§ Working data

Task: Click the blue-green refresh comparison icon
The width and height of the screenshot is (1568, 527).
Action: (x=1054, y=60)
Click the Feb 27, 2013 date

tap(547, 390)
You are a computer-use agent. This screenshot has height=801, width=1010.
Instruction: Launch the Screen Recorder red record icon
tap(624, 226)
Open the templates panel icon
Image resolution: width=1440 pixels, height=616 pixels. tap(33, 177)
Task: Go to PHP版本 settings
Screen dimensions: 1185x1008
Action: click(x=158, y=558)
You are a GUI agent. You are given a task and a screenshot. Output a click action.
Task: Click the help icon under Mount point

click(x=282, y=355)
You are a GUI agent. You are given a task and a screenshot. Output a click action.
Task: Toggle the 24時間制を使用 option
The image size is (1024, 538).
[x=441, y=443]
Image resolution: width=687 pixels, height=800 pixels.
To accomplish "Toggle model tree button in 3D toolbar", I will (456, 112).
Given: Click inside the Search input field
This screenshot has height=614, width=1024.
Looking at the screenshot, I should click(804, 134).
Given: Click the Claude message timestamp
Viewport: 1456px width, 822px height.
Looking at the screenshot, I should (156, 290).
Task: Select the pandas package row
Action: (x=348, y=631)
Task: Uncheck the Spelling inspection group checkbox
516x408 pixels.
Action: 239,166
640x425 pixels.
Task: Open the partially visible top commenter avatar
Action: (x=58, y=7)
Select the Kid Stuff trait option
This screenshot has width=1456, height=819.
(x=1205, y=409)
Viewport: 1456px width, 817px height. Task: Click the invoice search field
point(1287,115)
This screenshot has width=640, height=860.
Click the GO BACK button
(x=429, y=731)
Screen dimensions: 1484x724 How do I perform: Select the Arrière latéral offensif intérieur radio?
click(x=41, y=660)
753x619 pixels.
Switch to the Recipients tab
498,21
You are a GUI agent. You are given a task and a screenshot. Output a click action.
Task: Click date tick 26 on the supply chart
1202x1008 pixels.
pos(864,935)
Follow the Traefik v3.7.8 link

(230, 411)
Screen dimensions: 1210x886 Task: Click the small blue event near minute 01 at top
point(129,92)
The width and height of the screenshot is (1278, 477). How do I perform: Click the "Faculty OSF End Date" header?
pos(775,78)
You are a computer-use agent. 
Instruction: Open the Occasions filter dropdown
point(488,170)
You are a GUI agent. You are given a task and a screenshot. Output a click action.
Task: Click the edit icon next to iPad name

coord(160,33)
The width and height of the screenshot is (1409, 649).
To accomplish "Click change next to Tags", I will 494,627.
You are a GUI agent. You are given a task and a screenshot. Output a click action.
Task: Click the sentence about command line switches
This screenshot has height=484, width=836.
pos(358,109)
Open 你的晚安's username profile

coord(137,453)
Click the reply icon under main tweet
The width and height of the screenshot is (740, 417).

§ Work instruction
Where a line of the entries contains the word "computer", copy that line.

§ Solution for this task
You are a computer-use agent. This screenshot has height=801, width=1010.
You are a computer-use agent. 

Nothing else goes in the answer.